* BEGIN Data to process *
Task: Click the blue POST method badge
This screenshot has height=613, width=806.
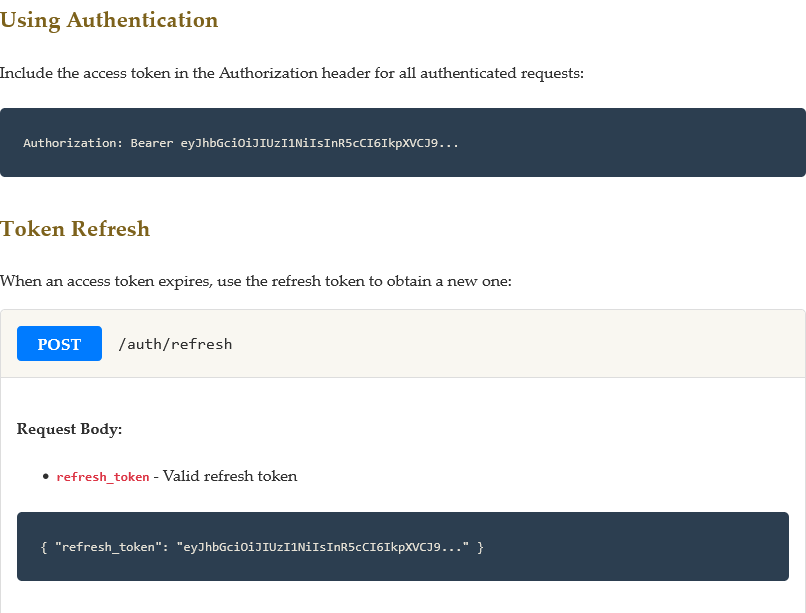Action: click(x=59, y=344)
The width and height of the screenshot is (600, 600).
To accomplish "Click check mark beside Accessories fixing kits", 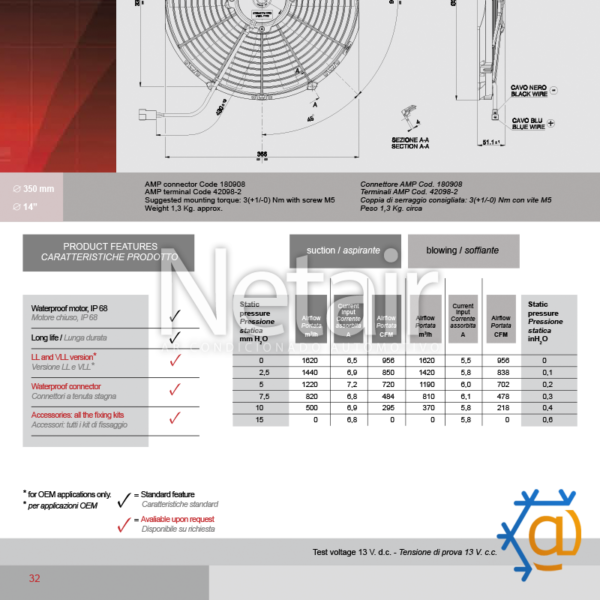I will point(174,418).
* END Data to process *
* BEGIN Data to process *
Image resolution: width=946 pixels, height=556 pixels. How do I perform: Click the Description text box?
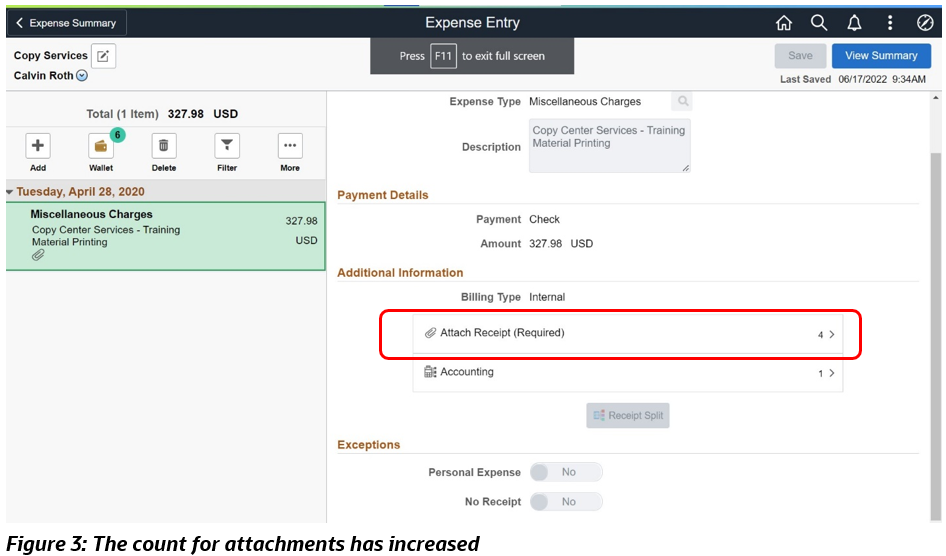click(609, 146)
* END Data to process *
* BEGIN Data to process *
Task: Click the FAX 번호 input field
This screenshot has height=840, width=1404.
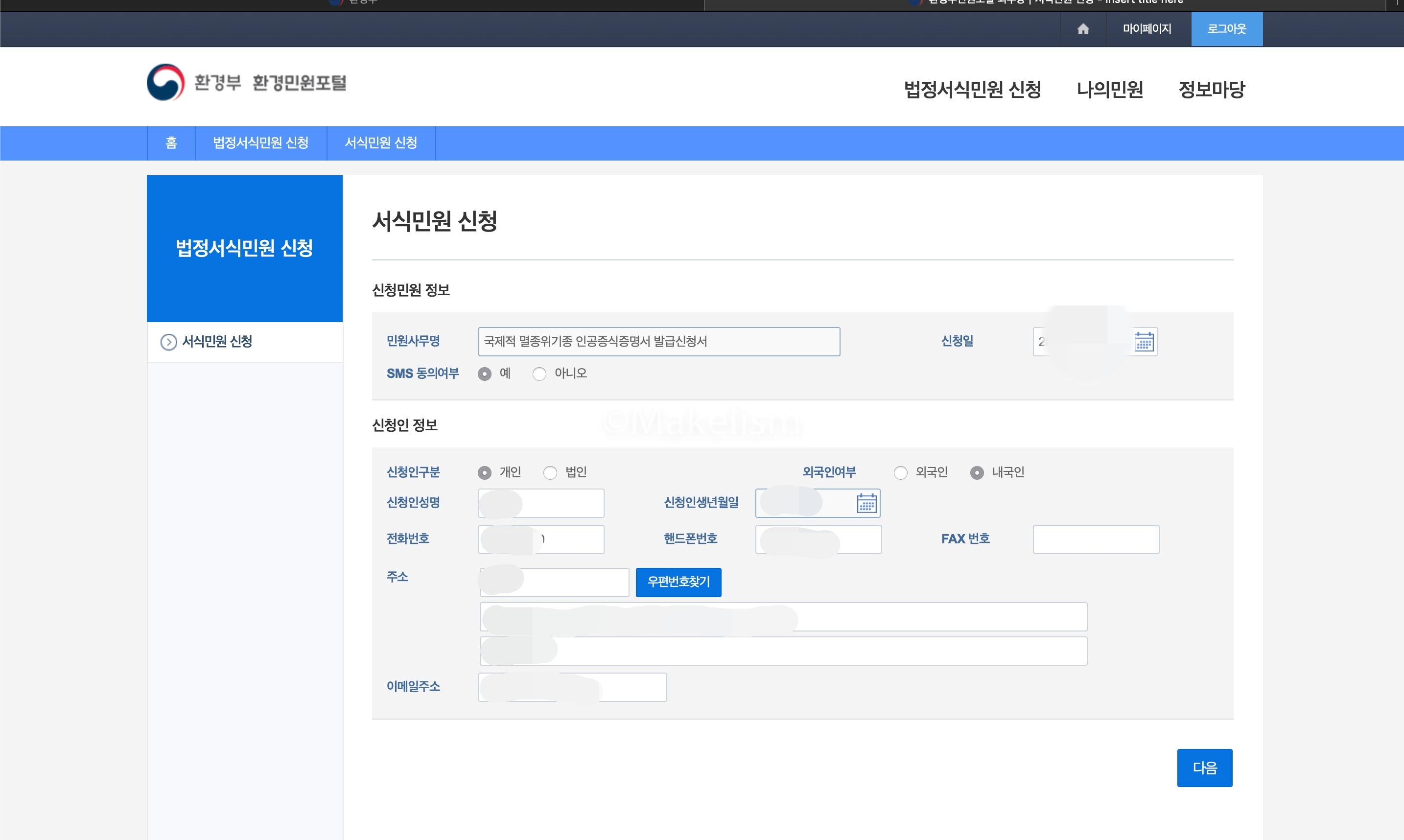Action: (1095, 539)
* END Data to process *
→ Do this:
Lay out the lines above, from the line containing "Task: Click the FAX 번호 input field" through the line containing "Action: (1095, 539)", both included, as a Markdown table with the columns Row and Text, skipping blank lines and leaving the pictures out.

→ Worked solution:
| Row | Text |
|---|---|
| 1 | Task: Click the FAX 번호 input field |
| 2 | This screenshot has height=840, width=1404. |
| 3 | Action: (1095, 539) |